[Provided data — start]

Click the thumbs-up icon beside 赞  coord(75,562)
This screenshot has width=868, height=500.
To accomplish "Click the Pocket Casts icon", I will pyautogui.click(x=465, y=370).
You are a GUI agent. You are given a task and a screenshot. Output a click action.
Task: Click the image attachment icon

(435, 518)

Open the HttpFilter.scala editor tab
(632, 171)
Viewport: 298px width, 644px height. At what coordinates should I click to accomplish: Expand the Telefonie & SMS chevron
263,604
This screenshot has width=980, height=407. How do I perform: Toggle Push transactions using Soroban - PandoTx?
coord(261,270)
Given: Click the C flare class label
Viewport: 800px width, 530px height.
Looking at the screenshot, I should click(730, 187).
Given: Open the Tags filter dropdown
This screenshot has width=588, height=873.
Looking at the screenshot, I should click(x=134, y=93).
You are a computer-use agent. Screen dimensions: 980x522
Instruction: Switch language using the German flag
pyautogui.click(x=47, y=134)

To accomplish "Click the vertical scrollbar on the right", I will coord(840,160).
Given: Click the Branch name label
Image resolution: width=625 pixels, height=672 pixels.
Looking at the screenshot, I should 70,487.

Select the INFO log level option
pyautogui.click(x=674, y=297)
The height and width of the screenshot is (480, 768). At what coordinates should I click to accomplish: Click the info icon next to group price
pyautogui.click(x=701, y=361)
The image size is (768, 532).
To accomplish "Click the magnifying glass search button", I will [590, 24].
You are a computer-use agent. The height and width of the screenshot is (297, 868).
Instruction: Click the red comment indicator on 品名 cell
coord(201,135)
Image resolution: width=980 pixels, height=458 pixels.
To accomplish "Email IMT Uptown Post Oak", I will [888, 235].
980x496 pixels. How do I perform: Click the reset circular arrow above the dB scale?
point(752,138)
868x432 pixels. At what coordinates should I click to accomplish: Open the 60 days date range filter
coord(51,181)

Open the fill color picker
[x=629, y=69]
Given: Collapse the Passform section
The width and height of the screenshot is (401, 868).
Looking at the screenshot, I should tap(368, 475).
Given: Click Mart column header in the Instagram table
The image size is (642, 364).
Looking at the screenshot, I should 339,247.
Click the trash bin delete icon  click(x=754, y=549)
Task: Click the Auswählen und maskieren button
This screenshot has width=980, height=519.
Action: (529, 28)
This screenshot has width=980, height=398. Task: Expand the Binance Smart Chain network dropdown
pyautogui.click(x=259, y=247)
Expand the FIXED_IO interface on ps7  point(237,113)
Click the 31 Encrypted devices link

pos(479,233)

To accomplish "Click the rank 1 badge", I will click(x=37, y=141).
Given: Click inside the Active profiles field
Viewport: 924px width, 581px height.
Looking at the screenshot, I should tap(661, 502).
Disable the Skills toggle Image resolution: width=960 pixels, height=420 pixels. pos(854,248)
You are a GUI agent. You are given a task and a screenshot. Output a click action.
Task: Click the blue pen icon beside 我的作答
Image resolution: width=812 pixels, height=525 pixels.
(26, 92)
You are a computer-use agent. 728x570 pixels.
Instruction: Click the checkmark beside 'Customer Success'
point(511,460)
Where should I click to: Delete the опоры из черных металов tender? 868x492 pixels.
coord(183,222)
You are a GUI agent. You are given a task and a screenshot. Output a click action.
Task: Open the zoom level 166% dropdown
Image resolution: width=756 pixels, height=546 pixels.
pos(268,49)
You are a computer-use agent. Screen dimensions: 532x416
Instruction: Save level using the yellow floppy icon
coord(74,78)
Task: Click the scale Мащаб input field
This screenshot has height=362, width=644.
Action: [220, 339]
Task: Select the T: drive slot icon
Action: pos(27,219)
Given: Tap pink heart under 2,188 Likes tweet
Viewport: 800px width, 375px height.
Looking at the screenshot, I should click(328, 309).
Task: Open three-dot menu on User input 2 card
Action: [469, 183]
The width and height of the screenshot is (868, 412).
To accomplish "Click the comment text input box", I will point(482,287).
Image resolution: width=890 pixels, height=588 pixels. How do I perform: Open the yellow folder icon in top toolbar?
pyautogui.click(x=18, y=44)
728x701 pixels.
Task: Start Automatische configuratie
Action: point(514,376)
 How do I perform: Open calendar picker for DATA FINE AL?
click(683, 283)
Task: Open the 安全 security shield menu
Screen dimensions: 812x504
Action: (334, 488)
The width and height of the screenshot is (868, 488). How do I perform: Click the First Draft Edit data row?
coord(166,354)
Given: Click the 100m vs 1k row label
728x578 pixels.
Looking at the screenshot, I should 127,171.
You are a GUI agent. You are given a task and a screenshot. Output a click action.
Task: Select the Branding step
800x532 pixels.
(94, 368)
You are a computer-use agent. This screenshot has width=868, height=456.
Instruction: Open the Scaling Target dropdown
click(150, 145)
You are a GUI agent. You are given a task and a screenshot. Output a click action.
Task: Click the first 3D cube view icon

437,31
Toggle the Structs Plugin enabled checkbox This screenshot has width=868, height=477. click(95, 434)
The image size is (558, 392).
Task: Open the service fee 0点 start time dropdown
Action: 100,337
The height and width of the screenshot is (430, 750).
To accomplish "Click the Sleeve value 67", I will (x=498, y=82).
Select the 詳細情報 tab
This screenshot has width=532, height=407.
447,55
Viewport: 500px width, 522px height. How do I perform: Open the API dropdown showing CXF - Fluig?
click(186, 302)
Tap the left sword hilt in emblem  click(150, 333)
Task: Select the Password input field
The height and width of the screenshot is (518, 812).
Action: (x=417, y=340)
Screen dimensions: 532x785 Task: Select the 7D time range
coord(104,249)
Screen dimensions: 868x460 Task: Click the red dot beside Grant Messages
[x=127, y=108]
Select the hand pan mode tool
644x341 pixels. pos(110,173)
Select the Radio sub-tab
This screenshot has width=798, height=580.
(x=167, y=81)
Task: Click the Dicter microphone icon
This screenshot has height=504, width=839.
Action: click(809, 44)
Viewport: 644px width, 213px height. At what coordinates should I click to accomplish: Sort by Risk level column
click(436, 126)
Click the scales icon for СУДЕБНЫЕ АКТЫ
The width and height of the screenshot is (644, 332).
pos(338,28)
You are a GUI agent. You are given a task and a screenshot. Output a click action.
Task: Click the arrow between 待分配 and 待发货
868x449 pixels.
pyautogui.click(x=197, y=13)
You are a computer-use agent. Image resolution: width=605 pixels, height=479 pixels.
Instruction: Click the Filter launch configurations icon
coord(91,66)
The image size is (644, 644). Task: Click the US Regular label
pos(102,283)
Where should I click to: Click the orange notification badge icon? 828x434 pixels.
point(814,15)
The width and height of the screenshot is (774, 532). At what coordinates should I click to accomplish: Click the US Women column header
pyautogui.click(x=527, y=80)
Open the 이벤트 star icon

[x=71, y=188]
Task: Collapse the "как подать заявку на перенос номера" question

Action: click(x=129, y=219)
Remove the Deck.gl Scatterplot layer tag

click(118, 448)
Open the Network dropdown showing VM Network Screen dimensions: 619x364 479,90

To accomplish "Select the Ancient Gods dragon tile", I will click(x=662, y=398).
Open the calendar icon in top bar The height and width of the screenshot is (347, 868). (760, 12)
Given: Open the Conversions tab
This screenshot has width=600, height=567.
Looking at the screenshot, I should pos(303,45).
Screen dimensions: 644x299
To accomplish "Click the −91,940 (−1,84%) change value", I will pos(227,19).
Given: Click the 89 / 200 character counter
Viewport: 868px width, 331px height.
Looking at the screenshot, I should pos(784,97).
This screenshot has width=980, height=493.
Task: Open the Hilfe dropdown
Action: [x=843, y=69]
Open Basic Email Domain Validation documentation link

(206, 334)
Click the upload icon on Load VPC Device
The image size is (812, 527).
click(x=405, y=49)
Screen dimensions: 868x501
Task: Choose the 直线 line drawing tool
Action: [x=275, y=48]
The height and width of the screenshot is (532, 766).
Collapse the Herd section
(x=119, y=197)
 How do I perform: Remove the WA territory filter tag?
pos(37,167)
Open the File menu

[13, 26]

[Provided data — finish]

● Your assignment: All lines above holding the word "will" make up the answer; copy each one.

● Your solution:
To accomplish "Click the Pocket Casts icon", I will pyautogui.click(x=465, y=370).
To accomplish "Click the vertical scrollbar on the right", I will coord(840,160).
To accomplish "Click the magnifying glass search button", I will [590, 24].
To accomplish "Email IMT Uptown Post Oak", I will [888, 235].
To accomplish "Click the rank 1 badge", I will click(x=37, y=141).
To accomplish "Click the comment text input box", I will point(482,287).
To accomplish "Click the Sleeve value 67", I will (x=498, y=82).
To accomplish "Select the Ancient Gods dragon tile", I will click(x=662, y=398).
To accomplish "Click the −91,940 (−1,84%) change value", I will pos(227,19).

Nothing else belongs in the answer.